After watching last week’s two-hour season premiere, I can say in all seriousness that if the hallmark of a strong television show is its ability to entertain viewers while establishing an essential emotional connection with them, then Talent really is tops.
 
I didn’t even like this show in 2007 (although I was happy to see ventriloquist Terry Fater take home the grand prize) and I hardly remember anything about its freshman year. In fact, I almost ignored its return last week, since nothing I saw in Talent’s first two seasons engaged me on any level, emotional or otherwise. It wasn’t even tasty trash.
 
But Talent caught me completely off guard last week with a terrifically enjoyable and intermittently moving season opener. I’ll give some credit to affable host Jerry Springer and judges Piers Morgan, Sharon Osbourne and David Hasselhoff, an interesting if not altogether appealing trio, but it was the competitors themselves who won me over.
 
There were two in particular – a teenage baton twirler named Jonathan Birkin and a humble opera singer named Neal E. Boyd – who disarmed me so completely I was forced to reconsider any prior negative impressions I had of this show. What started out feeling like a glorified freak show two summers ago was transformed right before my eyes into a platform where deserving individuals who have worked hard all of their lives could enjoy some well-deserved recognition and be rewarded simply for being  themselves, despite seemingly insurmountable odds.
 
Jonathan’s story was especially moving. He spoke of being mercilessly “tormented” throughout his years in school because he loved baton twirling. (He was even mocked in front of his parents in town parades.) “Every day I’d go home in tears,” he quietly explained. Then he delivered a Vegas-ready performance of such power that it had the audience on its feet cheering. “All those kids who called you names can shove it!” Hasselhoff exclaimed as Jonathan’s proud mother joined him on stage.

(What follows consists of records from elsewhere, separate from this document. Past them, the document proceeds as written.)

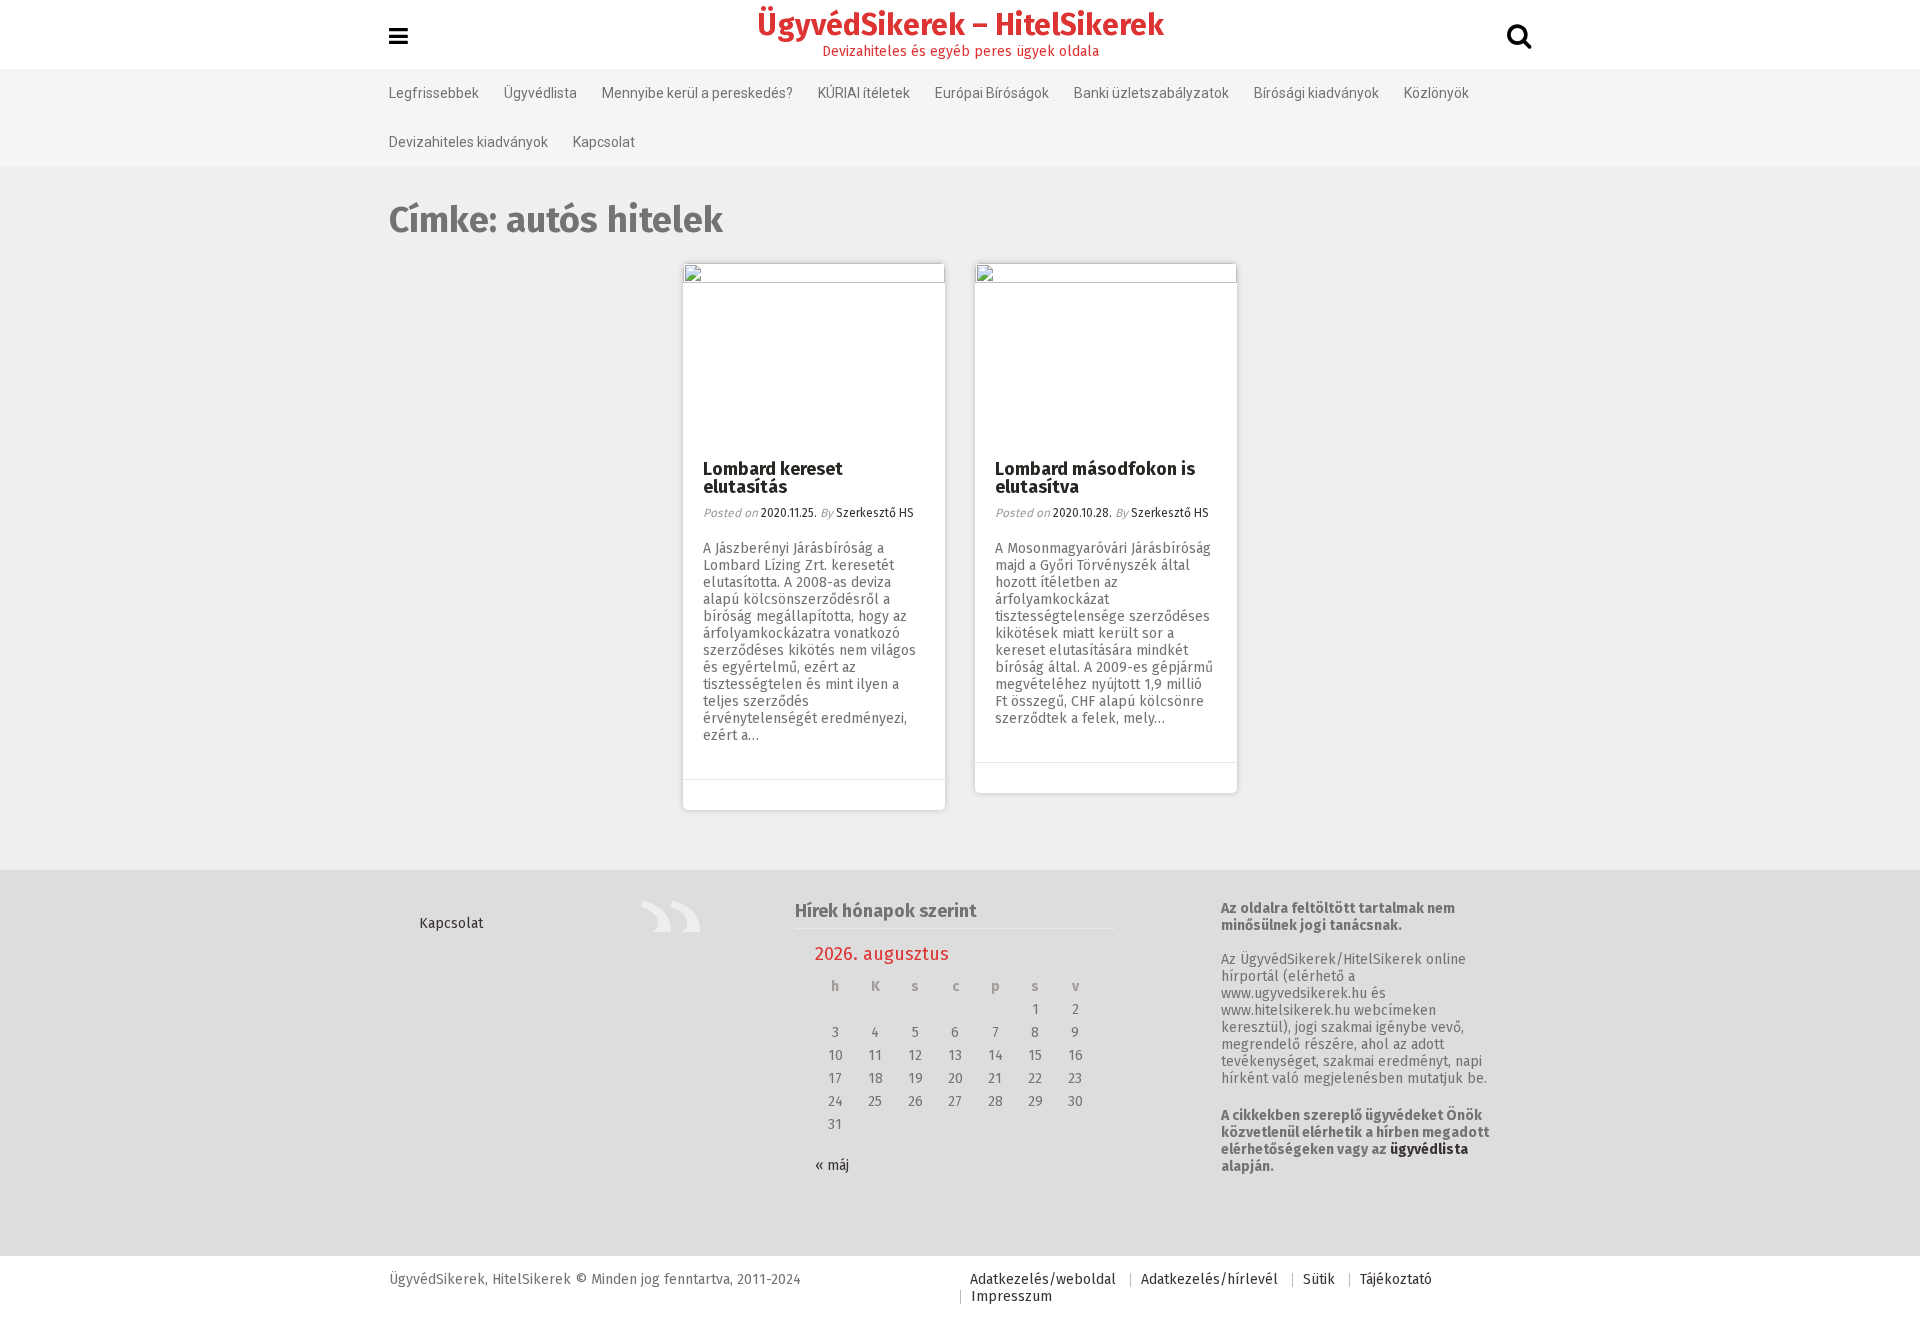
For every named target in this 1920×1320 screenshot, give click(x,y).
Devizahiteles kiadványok (468, 142)
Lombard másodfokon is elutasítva (1095, 478)
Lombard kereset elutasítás (773, 478)
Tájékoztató (1396, 1279)
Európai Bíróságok (992, 93)
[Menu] (398, 36)
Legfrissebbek (434, 93)
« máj (832, 1165)
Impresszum (1011, 1296)
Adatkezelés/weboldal (1043, 1279)
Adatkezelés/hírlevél (1209, 1279)
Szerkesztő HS (875, 513)
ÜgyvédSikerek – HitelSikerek (960, 25)
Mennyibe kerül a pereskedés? (697, 93)
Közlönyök (1436, 93)
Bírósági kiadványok (1316, 93)
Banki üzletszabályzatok (1151, 93)
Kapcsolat (604, 142)
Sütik (1319, 1279)
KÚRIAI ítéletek (864, 93)
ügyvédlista (1429, 1149)
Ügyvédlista (540, 93)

It was the feel good moment of the year – until the end of the show, when insurance salesman and aspiring opera singer Neal E. Boyd (below) appeared. His childhood story was as touching as Jonathan’s. “It was just my mother, my brother and I,” Neal softly explained, noting that, even though they were poor, he never realized it because there was so much love in his family. And then he sang Nessun Dorma with so much heart that the audience and the judges leapt to their feet and seemed to float above the floor. Hundreds of hearts were soaring in that moment – right there on NBC! Even Piers Morgan got off his ass.

I can absolutely see Jonathan and Neal on the final show of the season. There won’t be a dry eye in the audience.

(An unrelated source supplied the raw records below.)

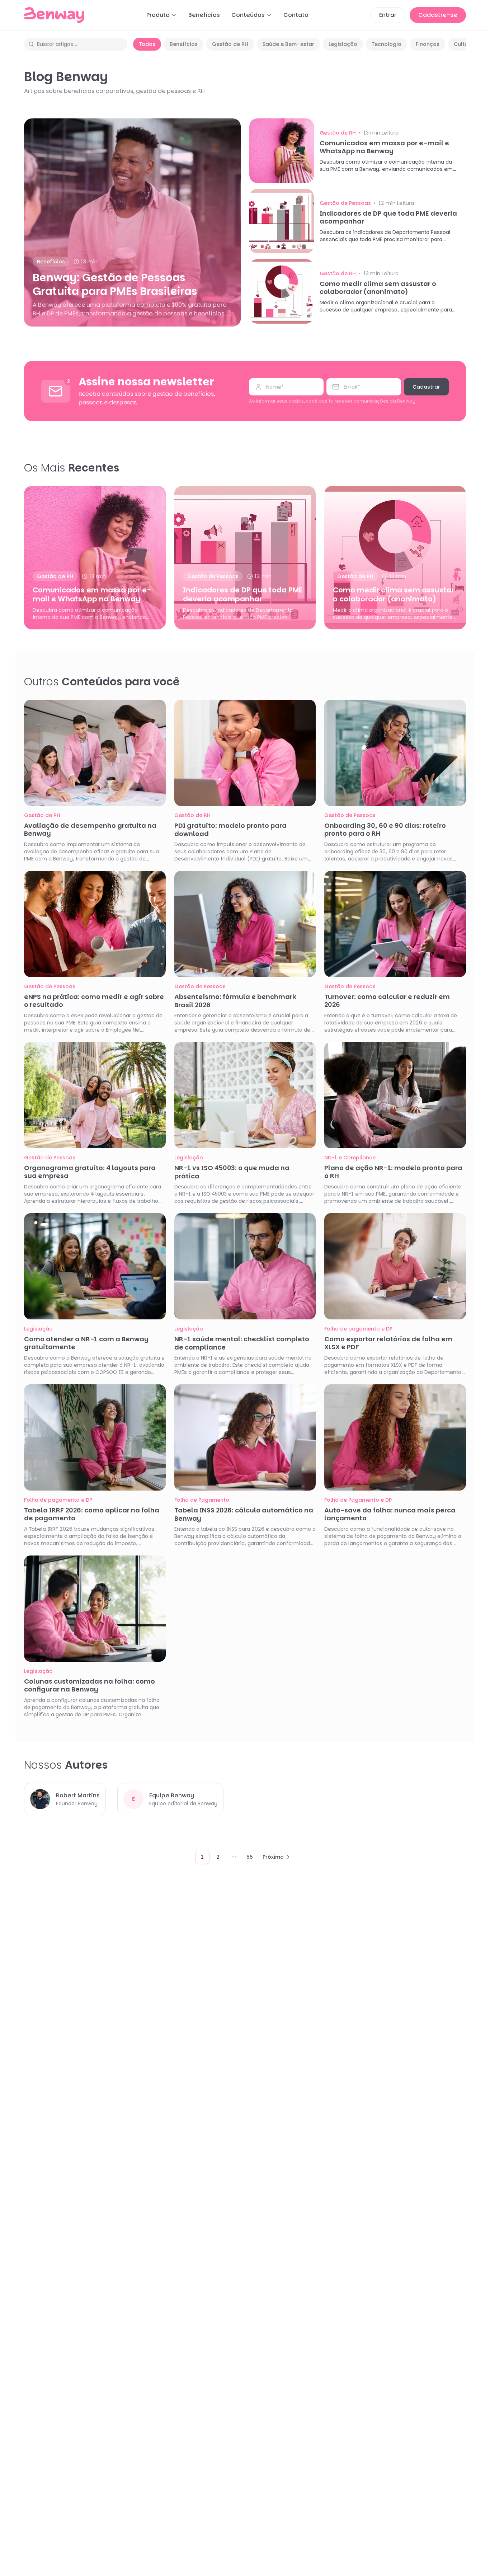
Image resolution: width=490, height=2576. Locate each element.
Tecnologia (386, 44)
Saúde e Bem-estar (288, 44)
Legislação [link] (188, 1157)
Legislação (343, 44)
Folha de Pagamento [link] (201, 1499)
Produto (158, 15)
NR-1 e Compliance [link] (350, 1157)
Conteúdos (248, 15)
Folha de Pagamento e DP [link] (358, 1499)
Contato (295, 15)
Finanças (427, 44)
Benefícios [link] (51, 261)
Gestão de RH (230, 44)
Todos (147, 44)
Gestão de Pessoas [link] (345, 203)
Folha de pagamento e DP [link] (358, 1328)
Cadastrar (426, 386)
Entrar (387, 15)
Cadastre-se (437, 15)
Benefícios (204, 15)
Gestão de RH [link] (338, 132)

There were a few of the weirdos on hand for which this show is known, including a young man whose lone talent seemed to be the ability to stick out his tongue and lick his nose and a set of aggressively talentless twins from Romania who refer to themselves as Indiggo and positively murdered New York, New York. (They were so fantastically terrible and so relentless in their self-promotion that Piers and Sharon voted them through to the Las Vegas semi-finals.) But there were other marvels, too, including Jonathan, a dancing trombone player with talent and energy to spare, and Kaitlyn, an adorable four-year-old girl who charmed everyone with her teeny tiny (and totally on-key) rendition of Somewhere Out There.

Talent is off to a very promising start this summer – so promising, in fact, that it wouldn’t surprise me at all if NBC next year were to move it from summer to spring. Look at what summer starters Who Wants to Be a Millionaire and Dancing with the Stars did for ABC, or what Survivor did for CBS. And let’s not forget that Fox first ran American Idol as a summer show.